Frank Spilker, Sänger der Hamburger Band "Die Sterne"Du
hast für die „Erich-Mühsam-Abende“ mit Harry Rowohlt und Thomas
Ebermann Lieder und Gedichte von Erich Mühsam musikalisch neu
interpretiert. Was hat Dich an seiner Person und an seinem Werk
interessiert?

Frank Spilker: Erich Mühsam ist einer von uns. Ein anarchistischer,
manchmal unklarer Geist, der schriftstellernd in der Berliner Bohème
der 1910er Jahre herumschwirrt und später in der Vossischen Zeitung
alles sehr genau beschreibt. Diese Berichte, die „unpolitischen
Erinnerungen“ sind eigentlich die Hauptquelle des Abends und es ist
erstaunlich, wie oft sich hier wirklich auffällige Parallelen zu
Phänomenen unserer Zeit finden. Dadurch wächst einem Erich Mühsam
im Laufe des Abends immer mehr ans Herz. Die existierenden
Vertonungen von Mühsam-Texten lassen diese immer sehr verstaubt
klingen.
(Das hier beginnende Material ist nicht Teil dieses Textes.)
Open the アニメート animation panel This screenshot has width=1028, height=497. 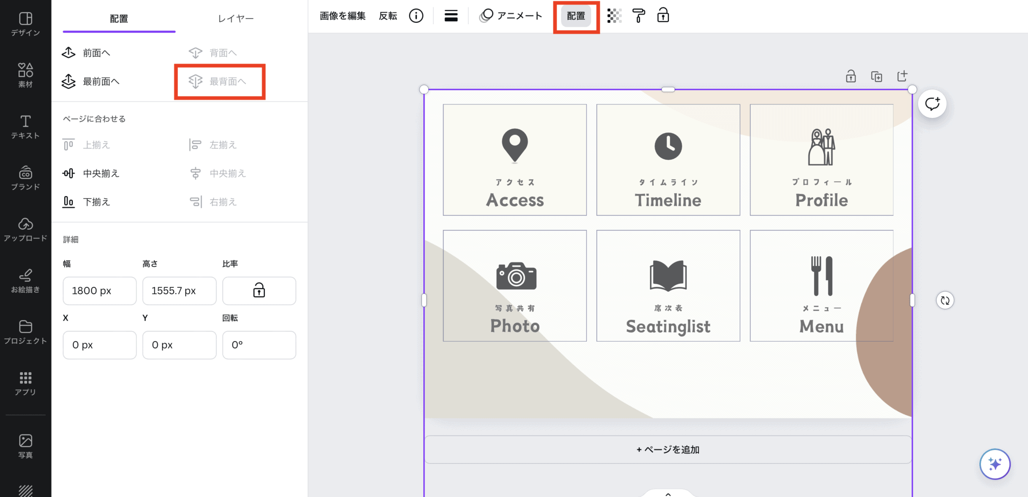pos(511,16)
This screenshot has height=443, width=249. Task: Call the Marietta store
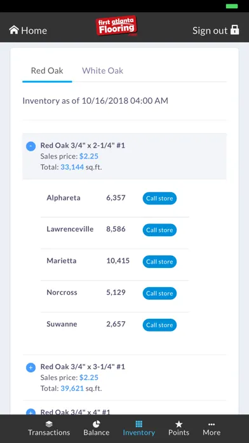pyautogui.click(x=159, y=262)
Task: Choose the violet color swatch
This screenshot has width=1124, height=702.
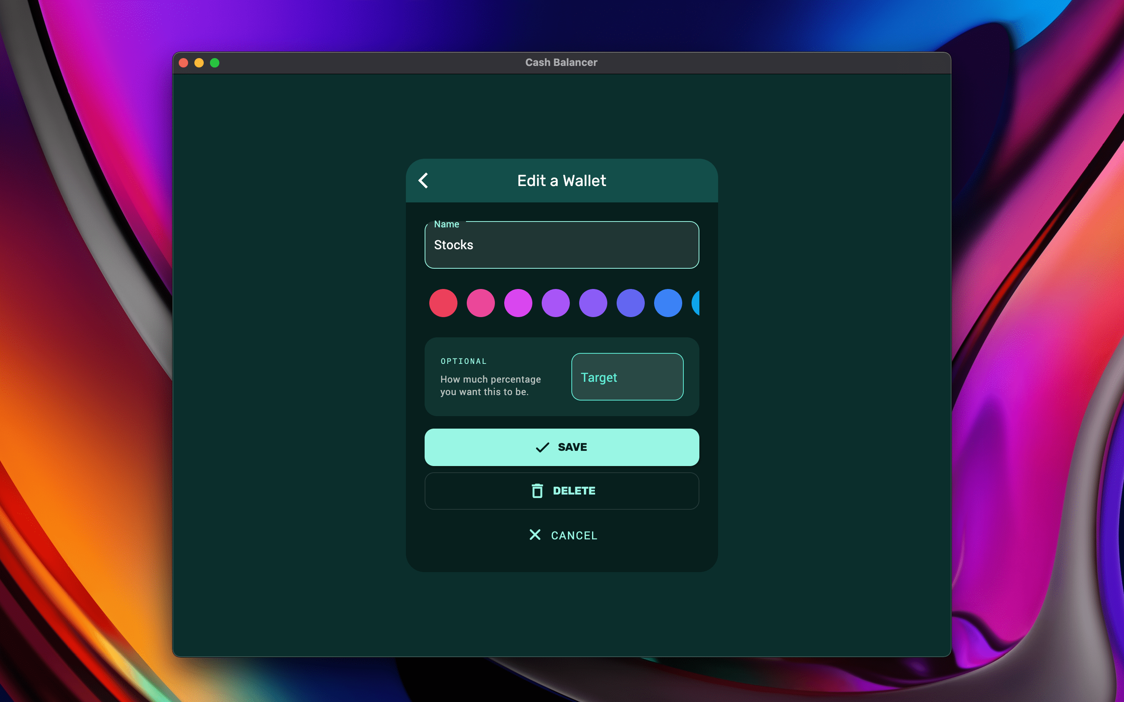Action: point(593,303)
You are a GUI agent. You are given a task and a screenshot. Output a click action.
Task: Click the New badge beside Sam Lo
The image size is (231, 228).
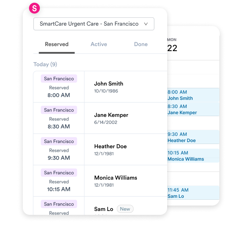(x=125, y=209)
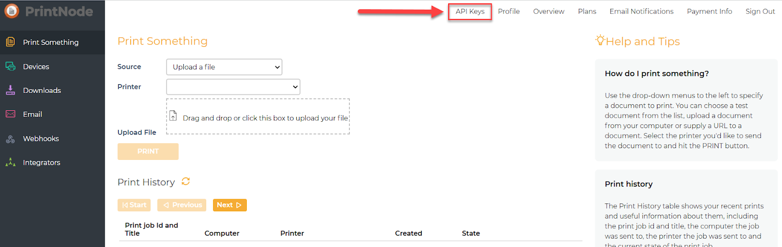Click the upload file icon in drop box
Screen dimensions: 782x247
[x=173, y=116]
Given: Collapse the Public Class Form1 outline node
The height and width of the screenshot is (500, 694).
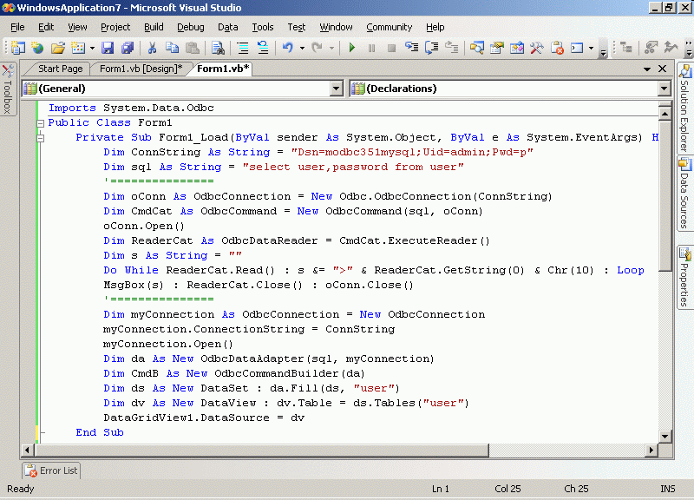Looking at the screenshot, I should coord(40,123).
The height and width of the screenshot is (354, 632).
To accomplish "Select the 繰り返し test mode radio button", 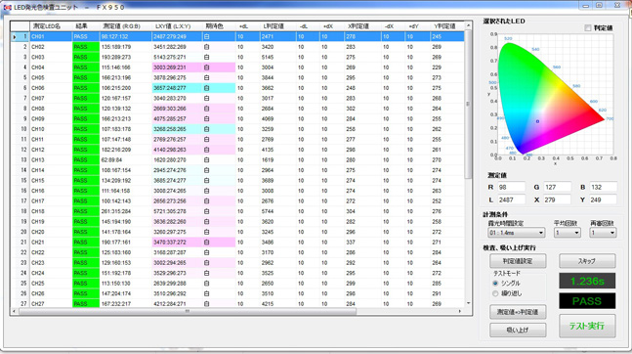I will pos(495,293).
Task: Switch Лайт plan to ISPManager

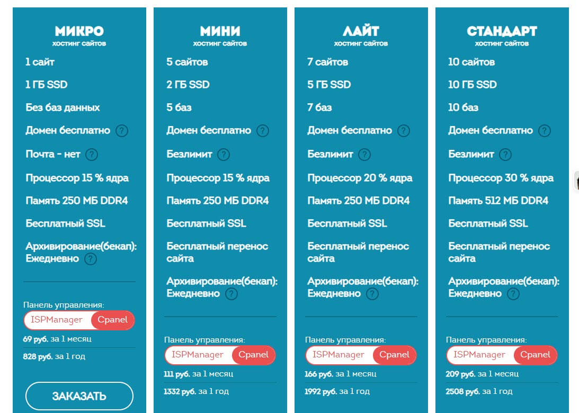Action: pyautogui.click(x=339, y=355)
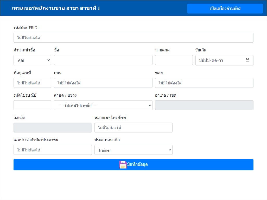The width and height of the screenshot is (267, 200).
Task: Focus the หมายเลขโทรศัพท์ field
Action: 133,128
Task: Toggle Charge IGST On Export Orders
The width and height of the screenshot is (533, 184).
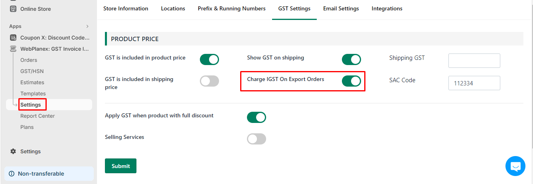Action: point(351,81)
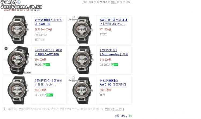Viewport: 201px width, 119px height.
Task: Click the N Pay badge on 344,000원 GSSHOP listing
Action: click(x=49, y=95)
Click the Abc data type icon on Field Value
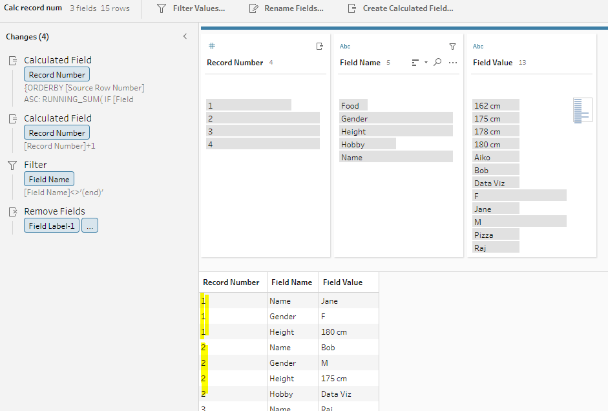The image size is (608, 411). click(478, 47)
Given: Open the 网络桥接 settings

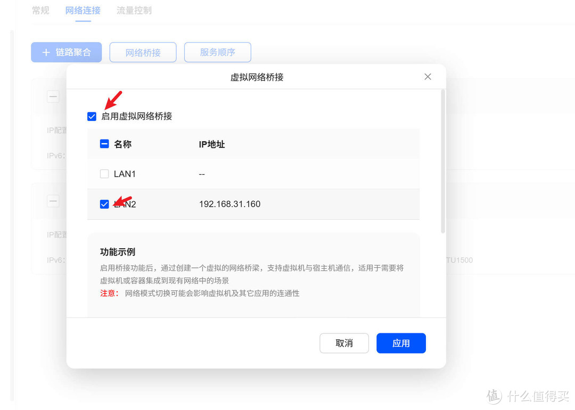Looking at the screenshot, I should tap(143, 52).
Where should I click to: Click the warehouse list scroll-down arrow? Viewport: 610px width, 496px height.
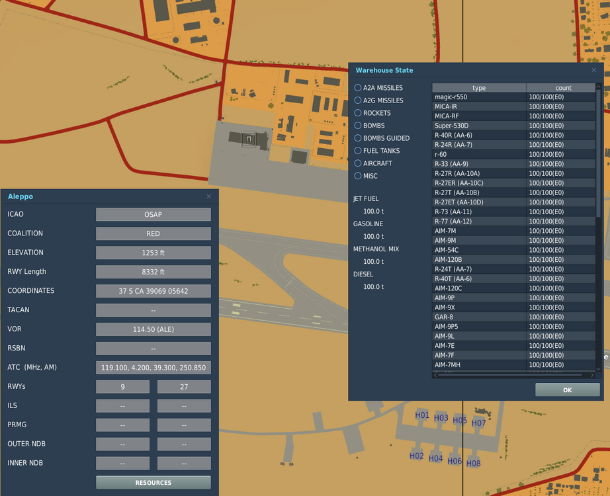(599, 369)
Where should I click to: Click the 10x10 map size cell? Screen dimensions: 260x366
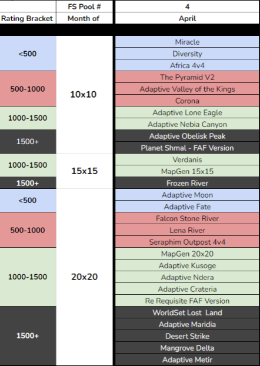pos(84,95)
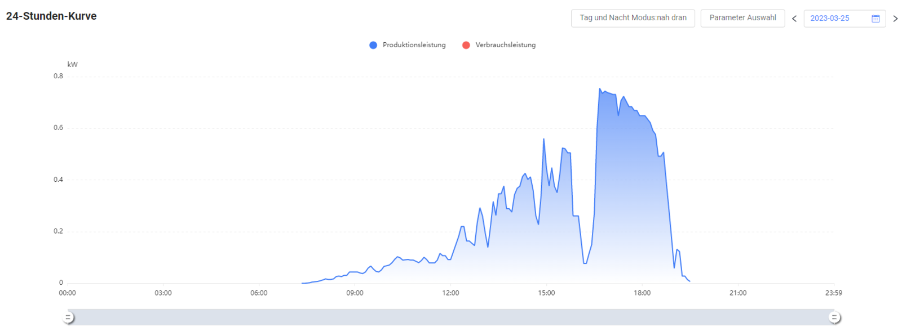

Dadurch, dass man plötzlich einen Text der 20er Jahre im
Gewand einer 70er-Jahre-Disconummer vorträgt, ergibt sich oft auch
eine überraschende Vertrautheit.

Inwiefern hältst Du die Denkansätze von Erich Mühsam heute noch
für zeitgemäß?

Frank Spilker: Bei unserem Abend geht es gar nicht so sehr darum, den
Menschen Mühsam und sein Verhalten zu bewerten. Ihn also entweder
als Vorbild zu überhöhen oder seine Fehler, die teilweise ja auch
offen daliegen, zu brandmarken. Was passiert, ist, dass dieser Mensch
mit all seinen Vorzügen und Schwächen einem so verteufelt nahe
kommt und damit auch die Zeit, in der er gelebt hat. Eine grausame
Zeit des Sterbens und der Verrohung. Wie man sich treu bleibt, kann man jedenfalls eher von ihm lernen als wie man durchkommt; denn das hat er nicht geschafft.